The typological/spiritual senses
The Fathers and the medieval exegetes saw in this verse a window into the Church's own dignity. Just as the patriarchs were anointed by divine election, the baptized are anointed — literally, sacramentally — and thus consecrated as God's own. St. Augustine observed that derives from (anointing), and that all the faithful share in Christ's anointing as priest, prophet, and king. The command "do not touch my anointed ones" becomes, in the typological sense, God's declaration over all who are incorporated into Christ through Baptism and Confirmation. The verse also anticipates the absolute inviolability of Christ himself until the appointed hour: no one could seize him before "his hour had come" (Jn 7:30), because the Father's protective decree extended to the Anointed One par excellence.
Catholic tradition illuminates this verse at several interlocking levels.
Election and anointing as grace, not merit. The Catechism teaches that divine election is an act of pure grace (CCC 218, 1953): God did not choose Abraham because of prior merit but because of his own sovereign love and faithfulness. The patriarchs' "anointed" status is entirely received, anticipating the New Testament teaching that the baptized are anointed not by their own righteousness but by the Spirit (2 Cor 1:21–22; CCC 1241–1242).
The threefold anointing. The Second Vatican Council's Lumen Gentium (§10–12) recovered the patristic teaching that all the baptized share in Christ's threefold office of priest, prophet, and king — precisely through the anointing of Baptism and Confirmation. This verse in Chronicles, read through the Church's eyes, is thus a statement about the dignity of every Christian: each is "anointed," each is under the protection of the same divine imperative.
The inviolability of prophetic witness. St. John Chrysostom (Homilies on the Psalms) noted that God's protection of the patriarchs was inseparable from the prophetic Word they carried: to harm them would be to assault the promise itself. This connects to the Church's understanding of the sensus fidelium — the whole Body of Christ carries and transmits revelation and cannot ultimately be overcome (CCC 92–93; Mt 16:18).
Pope John Paul II in Evangelium Vitae (§84) drew on the inviolability language of the Psalms to ground the sacred dignity of every human person consecrated by God's creative act, extending the reach of this verse's logic into the contemporary defense of human life.

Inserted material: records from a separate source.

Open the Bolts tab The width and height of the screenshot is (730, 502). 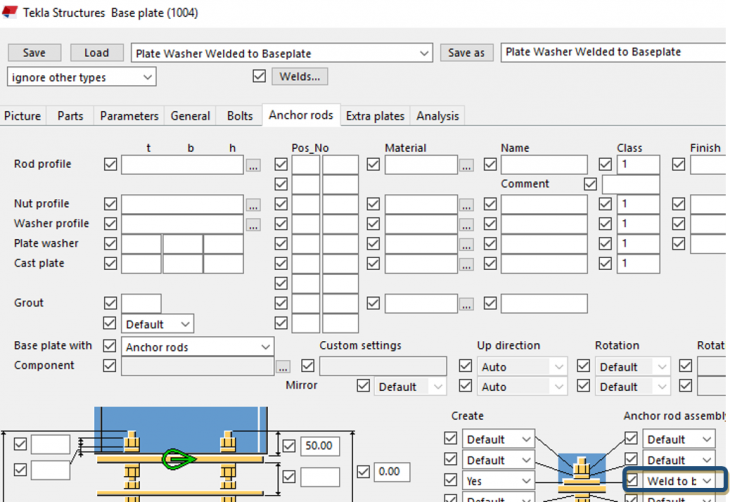239,116
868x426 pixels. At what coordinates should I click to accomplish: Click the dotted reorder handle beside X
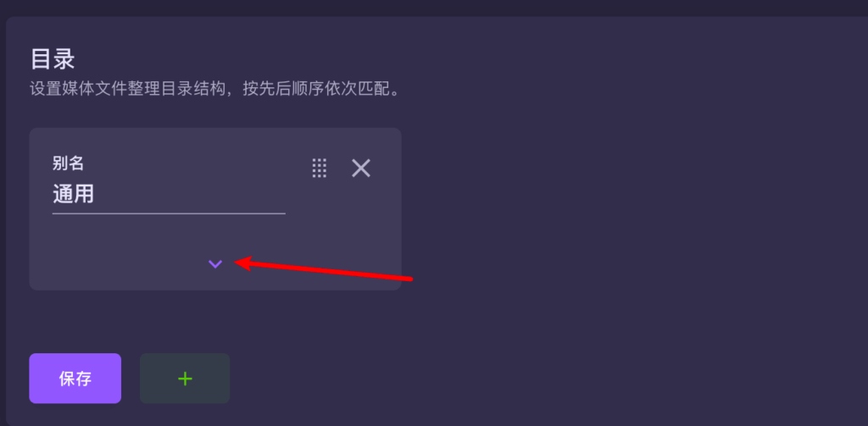[320, 168]
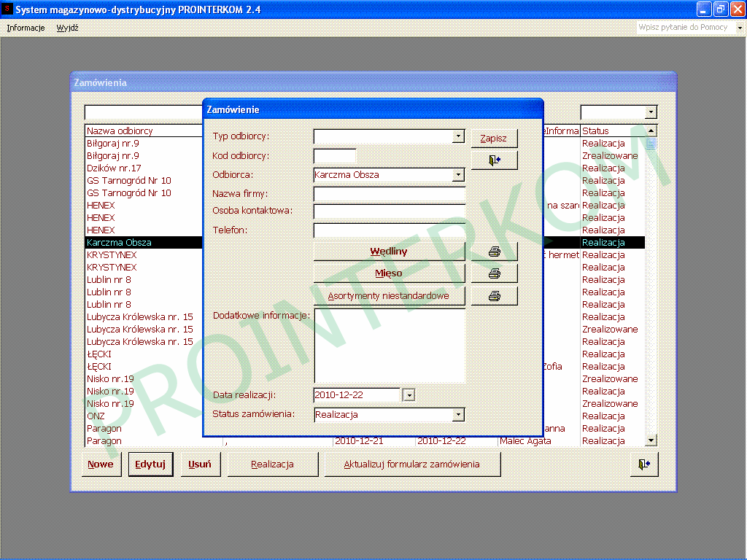Click the exit door icon below Zapisz
Image resolution: width=747 pixels, height=560 pixels.
click(x=494, y=160)
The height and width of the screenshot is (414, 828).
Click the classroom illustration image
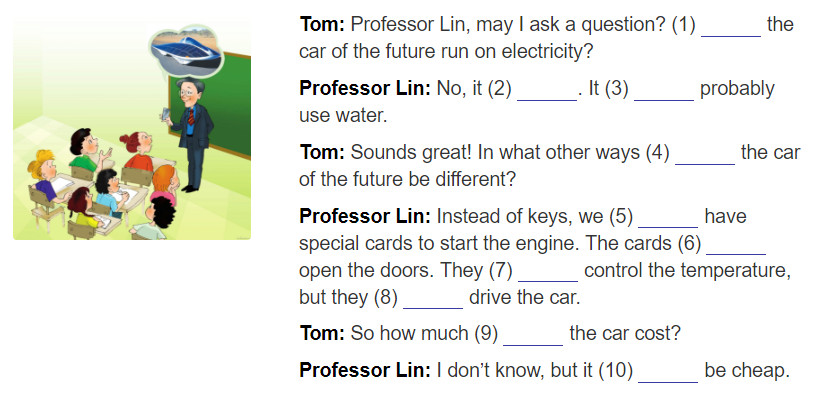pos(132,130)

Contemporary Catholics often underestimate the dignity conferred at Baptism and Confirmation. This verse is an antidote to spiritual smallness. When God says "Do not touch my anointed ones," he is not speaking only of Abraham or ancient patriarchs — he is speaking of every person sealed with the chrism of Confirmation, every soul indwelt by the Holy Spirit. This has two immediate applications. First, it calls Catholics to a profound reverence for other people, especially the vulnerable: to harm, exploit, or demean a baptized person — or indeed any person made in the image of God — is to lay hands on someone the Creator calls his own. Second, it is a word of consolation in persecution and marginalization. When faithful Catholics face hostility for their witness — in workplaces, families, or the public square — they do so as people under a divine protection that no earthly power can ultimately undo. The patriarchs wandered, were threatened, were few and landless — and yet God shielded them. The same God holds his anointed ones today.